Taburetes de cuero y azulejos en
las paredes. Un espejo oxidado tras la barra, junto al camarero que, silbando
sin demasiado entusiasmo, limpiaba unos cuantos vasos. Una mezcla de humo y
polvo cubría el ambiente, la luz a penas atravesaba unos metros hasta
convertirse en más humo, en más polvo.
Los parroquianos, como náufragos
de los 90, se arremolinaban alrededor de una vieja mesa de billar, en el oasis
que era para ellos aquel establecimiento. Un par de ellos disputaban una
terrible partida a los naipes en una pequeña mesa perdida entre el humo y los
posters de viejas glorias, otro, abandonado al placer de su habano, leía
ensimismado el periódico. El reloj parecía haber detenido su tic-tac años
atrás, seguramente indignado con la ley
anti-tabaco o tal vez abandonado a su suerte en aquella pared.
Martini seco con hielo en un vaso
que hubiese sido el hazmerreír de cualquier coctelero. Un dedo tamborileando,
paseando hacía el abismo en el borde de aquel vaso. Una sonrisa presa de
demasiados besos sin sabor. Frente a ella, camisa abierta, pelo revuelto y un
par de colgantes intentando adentrarse en su pecho.
-Me gustan tus gafas.
-¿Éstas? – Dice mientras señala
con un gesto desenfadado las Ray-Ban que hay sobre su cabeza.
-Pasando del recurso capitalista,
si, te quedan bien.
Ríe. Ella le mira curiosa, escrutándole
con la mirada, buscando un gesto que no encuentra.
Termina con su risa haciéndola
chocar contra la cerveza.

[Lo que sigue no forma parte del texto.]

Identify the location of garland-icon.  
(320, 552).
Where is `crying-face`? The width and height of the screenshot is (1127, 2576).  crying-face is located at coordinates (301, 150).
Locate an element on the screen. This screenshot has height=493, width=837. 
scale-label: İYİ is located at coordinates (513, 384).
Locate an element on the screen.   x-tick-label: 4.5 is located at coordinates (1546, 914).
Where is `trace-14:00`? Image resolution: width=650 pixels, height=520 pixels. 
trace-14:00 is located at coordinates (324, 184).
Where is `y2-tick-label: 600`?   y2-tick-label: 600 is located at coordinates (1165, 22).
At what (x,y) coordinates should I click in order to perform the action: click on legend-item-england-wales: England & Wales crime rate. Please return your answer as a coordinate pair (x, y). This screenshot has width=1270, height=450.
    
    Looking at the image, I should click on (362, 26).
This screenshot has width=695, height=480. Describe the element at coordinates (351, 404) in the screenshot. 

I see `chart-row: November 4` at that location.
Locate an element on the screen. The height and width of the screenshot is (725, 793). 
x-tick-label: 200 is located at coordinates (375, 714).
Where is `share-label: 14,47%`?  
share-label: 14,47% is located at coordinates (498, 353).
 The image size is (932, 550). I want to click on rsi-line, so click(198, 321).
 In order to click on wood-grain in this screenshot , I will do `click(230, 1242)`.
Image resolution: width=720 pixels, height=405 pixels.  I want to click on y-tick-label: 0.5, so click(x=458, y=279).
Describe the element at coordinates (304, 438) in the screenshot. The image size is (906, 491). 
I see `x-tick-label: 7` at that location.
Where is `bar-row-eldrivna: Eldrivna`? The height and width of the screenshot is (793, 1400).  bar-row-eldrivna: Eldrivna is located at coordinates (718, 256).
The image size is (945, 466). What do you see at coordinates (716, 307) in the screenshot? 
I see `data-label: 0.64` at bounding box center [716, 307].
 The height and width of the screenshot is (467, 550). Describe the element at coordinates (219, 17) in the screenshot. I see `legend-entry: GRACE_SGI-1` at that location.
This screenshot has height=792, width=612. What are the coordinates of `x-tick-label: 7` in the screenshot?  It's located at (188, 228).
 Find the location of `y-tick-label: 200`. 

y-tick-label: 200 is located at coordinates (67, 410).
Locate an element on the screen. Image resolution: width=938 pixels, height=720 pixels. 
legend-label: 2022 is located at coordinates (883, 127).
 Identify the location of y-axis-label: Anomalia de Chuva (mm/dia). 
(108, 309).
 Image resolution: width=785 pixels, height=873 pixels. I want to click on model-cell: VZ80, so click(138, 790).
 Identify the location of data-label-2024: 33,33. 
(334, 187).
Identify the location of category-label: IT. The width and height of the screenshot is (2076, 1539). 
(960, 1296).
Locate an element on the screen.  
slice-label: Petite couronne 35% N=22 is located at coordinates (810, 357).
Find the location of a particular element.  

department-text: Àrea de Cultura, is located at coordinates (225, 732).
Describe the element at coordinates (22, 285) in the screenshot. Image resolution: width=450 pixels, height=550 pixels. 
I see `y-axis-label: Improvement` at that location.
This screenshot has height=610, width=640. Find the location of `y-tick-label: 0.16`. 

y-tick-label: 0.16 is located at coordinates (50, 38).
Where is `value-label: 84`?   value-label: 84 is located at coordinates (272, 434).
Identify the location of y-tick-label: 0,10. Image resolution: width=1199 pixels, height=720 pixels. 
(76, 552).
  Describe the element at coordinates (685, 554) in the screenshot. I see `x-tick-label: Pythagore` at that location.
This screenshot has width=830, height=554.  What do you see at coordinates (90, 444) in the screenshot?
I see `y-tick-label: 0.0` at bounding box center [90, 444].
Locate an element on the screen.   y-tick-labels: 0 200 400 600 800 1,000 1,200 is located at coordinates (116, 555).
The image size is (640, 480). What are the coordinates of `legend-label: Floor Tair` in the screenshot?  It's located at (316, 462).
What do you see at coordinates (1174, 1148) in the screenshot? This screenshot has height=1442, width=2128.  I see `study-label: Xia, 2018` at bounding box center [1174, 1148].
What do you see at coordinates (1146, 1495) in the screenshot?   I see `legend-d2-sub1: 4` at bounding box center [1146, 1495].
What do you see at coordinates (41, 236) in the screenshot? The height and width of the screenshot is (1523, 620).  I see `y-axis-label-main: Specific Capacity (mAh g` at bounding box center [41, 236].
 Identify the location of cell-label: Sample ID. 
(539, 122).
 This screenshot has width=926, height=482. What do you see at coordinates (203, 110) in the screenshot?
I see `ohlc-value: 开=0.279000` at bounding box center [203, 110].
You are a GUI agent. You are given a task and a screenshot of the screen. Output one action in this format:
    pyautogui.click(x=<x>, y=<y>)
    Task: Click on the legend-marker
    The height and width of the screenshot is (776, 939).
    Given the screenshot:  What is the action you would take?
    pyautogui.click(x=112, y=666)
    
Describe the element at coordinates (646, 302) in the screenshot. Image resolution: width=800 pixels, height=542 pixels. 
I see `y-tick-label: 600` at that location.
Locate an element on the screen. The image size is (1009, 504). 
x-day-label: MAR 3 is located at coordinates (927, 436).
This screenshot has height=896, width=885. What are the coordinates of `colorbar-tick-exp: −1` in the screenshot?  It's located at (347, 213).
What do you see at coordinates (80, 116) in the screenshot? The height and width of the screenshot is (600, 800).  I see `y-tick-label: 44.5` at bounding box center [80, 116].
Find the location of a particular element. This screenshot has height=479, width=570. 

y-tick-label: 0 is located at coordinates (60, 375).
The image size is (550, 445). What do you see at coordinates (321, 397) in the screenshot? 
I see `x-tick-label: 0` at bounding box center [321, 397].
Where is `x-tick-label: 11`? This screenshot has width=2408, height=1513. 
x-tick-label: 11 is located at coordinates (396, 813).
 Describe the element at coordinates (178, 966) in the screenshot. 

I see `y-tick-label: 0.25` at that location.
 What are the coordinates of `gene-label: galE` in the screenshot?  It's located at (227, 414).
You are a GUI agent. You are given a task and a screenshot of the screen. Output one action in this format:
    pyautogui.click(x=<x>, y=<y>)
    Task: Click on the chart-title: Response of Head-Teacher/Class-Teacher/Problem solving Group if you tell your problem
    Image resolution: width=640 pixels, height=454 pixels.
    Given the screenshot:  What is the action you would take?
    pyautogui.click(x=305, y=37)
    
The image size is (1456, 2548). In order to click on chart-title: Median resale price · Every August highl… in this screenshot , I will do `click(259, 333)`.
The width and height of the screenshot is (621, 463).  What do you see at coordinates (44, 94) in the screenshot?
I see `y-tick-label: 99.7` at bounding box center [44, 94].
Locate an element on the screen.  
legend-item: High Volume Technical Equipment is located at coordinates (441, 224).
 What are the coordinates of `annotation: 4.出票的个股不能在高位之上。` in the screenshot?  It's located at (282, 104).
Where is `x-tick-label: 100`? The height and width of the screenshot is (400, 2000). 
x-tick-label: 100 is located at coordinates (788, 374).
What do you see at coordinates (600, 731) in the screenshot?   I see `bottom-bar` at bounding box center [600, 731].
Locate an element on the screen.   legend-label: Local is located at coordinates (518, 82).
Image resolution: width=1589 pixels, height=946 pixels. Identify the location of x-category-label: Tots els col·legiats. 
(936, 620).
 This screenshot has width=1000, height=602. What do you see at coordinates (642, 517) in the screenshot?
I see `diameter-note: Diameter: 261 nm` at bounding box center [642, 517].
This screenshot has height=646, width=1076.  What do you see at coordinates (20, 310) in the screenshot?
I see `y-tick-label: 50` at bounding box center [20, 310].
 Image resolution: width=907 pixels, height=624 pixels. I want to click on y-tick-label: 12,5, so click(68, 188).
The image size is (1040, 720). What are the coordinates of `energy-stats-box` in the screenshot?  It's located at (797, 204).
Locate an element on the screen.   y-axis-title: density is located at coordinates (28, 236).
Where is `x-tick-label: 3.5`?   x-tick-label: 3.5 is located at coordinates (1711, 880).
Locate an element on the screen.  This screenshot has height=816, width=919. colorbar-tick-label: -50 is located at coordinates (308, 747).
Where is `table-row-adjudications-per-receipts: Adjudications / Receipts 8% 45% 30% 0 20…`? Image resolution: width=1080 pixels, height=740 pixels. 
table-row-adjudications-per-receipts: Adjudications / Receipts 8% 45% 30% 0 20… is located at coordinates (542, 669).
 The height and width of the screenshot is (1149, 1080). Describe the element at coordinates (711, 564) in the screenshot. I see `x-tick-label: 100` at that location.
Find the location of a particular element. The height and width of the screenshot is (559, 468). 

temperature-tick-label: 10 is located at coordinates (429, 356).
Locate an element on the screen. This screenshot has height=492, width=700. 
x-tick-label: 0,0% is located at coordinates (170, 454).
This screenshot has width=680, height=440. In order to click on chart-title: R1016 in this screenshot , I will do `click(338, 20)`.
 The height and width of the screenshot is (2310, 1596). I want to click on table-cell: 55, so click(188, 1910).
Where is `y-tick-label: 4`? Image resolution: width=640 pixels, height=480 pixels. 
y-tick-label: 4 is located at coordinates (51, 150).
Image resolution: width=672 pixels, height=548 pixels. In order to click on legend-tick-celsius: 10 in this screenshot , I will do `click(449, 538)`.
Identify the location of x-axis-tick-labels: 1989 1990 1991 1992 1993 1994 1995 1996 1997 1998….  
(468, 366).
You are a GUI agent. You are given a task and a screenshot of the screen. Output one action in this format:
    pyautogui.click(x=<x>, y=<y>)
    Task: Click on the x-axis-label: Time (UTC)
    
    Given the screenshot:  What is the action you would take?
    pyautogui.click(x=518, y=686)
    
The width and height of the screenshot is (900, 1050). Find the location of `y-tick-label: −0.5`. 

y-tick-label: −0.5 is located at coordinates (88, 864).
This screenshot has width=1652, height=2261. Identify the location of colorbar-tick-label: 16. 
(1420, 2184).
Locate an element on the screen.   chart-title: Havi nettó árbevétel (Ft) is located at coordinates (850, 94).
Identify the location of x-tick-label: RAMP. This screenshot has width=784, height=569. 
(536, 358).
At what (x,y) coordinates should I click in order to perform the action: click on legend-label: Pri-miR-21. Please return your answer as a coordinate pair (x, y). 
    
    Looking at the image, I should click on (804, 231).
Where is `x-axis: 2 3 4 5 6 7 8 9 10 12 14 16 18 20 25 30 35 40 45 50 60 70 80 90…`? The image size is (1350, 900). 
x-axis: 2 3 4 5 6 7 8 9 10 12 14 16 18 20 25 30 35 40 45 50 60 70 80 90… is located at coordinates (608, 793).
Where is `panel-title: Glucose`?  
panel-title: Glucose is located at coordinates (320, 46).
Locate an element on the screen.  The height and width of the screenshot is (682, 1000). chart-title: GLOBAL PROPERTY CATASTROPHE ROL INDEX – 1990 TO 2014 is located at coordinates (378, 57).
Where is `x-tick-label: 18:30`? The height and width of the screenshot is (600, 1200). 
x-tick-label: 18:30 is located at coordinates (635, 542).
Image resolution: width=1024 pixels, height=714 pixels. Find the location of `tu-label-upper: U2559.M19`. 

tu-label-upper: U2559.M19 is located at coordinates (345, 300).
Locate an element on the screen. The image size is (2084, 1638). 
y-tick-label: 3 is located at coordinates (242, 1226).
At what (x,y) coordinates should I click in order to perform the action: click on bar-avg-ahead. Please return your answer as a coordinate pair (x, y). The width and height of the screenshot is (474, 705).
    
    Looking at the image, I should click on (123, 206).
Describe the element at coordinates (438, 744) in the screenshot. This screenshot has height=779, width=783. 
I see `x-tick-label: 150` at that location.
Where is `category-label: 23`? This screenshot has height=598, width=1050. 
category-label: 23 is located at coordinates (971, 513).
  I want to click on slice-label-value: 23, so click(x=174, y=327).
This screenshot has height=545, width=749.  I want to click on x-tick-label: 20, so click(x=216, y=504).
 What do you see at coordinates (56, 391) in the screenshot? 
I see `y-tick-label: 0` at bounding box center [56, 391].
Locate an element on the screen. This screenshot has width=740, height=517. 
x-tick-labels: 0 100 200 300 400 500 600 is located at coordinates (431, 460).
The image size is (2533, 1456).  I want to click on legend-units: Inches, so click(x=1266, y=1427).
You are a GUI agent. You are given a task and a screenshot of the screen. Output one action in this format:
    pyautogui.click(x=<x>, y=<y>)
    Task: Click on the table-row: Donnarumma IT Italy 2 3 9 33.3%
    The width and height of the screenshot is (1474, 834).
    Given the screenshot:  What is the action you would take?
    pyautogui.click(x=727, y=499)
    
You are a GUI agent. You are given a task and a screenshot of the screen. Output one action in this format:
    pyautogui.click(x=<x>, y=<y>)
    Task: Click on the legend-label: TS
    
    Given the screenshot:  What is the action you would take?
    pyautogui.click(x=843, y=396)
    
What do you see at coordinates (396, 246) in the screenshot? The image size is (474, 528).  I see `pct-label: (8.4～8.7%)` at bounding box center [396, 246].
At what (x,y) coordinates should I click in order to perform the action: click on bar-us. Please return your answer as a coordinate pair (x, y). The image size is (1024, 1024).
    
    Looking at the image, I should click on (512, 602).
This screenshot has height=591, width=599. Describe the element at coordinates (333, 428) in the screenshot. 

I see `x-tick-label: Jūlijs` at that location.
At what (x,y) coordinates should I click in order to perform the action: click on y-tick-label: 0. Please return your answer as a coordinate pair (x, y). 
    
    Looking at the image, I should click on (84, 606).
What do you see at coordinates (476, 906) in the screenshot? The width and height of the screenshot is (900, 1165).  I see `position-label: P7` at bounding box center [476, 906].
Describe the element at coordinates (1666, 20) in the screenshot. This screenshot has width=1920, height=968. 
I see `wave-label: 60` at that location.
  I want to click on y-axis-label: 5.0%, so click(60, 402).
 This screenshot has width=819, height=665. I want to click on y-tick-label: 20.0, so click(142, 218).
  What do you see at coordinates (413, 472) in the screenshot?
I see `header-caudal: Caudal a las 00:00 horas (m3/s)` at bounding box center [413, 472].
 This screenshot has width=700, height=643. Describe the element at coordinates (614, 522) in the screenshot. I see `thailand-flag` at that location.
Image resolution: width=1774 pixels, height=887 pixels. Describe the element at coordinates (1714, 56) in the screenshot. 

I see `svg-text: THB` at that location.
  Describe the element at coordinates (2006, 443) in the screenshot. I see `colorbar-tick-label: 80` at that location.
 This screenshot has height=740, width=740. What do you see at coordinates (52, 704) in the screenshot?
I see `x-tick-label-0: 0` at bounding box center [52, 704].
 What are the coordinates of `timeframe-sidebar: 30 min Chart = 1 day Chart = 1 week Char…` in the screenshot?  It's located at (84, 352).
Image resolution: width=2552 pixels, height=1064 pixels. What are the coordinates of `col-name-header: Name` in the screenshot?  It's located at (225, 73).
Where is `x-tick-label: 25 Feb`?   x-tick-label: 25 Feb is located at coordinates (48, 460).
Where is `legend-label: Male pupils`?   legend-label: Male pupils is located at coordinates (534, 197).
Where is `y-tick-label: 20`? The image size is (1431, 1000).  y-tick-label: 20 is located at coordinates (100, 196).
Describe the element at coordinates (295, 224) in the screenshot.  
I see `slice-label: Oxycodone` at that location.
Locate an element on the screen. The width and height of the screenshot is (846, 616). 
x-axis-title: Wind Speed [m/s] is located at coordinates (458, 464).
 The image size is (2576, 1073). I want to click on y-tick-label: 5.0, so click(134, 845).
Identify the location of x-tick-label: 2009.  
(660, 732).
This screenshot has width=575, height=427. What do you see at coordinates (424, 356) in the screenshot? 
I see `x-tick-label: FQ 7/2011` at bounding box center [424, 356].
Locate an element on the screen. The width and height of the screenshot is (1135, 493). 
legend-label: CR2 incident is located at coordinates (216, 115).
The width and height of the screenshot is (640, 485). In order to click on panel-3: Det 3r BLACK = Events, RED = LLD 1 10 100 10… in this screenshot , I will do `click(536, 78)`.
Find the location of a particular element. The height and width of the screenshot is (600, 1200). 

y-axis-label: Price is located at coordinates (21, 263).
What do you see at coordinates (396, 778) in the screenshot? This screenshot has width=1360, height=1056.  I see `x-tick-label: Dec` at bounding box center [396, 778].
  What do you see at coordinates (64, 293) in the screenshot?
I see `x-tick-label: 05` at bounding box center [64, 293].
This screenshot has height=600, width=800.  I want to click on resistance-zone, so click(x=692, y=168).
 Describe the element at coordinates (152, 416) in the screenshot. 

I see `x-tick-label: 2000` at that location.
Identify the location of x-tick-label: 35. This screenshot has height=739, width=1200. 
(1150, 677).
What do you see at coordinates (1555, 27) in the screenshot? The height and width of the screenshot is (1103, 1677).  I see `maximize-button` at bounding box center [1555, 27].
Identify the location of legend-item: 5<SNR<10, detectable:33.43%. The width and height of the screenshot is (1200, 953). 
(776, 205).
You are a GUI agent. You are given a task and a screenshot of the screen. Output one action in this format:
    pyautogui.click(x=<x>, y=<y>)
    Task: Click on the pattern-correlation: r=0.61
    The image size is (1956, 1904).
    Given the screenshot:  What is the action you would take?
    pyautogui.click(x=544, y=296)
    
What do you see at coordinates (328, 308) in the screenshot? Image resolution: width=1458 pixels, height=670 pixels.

Le da un trago y la mira, todavía con el tercio en la
mano. Saborea a su rubia preferida sin dejar de mirarla.
-Ha llovido mucho desde entonces. – Suelta de repente, con
una media sonrisa, mientras su mente huye calle arriba, hacia donde miran sus
ojos.
-No. –Ella sigue mirándole a los ojos, esperando que le
devuelva la mirada
-¿Cómo?- Se vuelve hacia ella, extrañado. Apoya los codos
sobre la mesa, deja la cerveza y, finalmente, la mira a los ojos.
-No llueve tanto como creemos.
Silencio. Hasta que ella estalla en carcajadas. Sus dedos se
han empapado de Martini, cayó al abismo.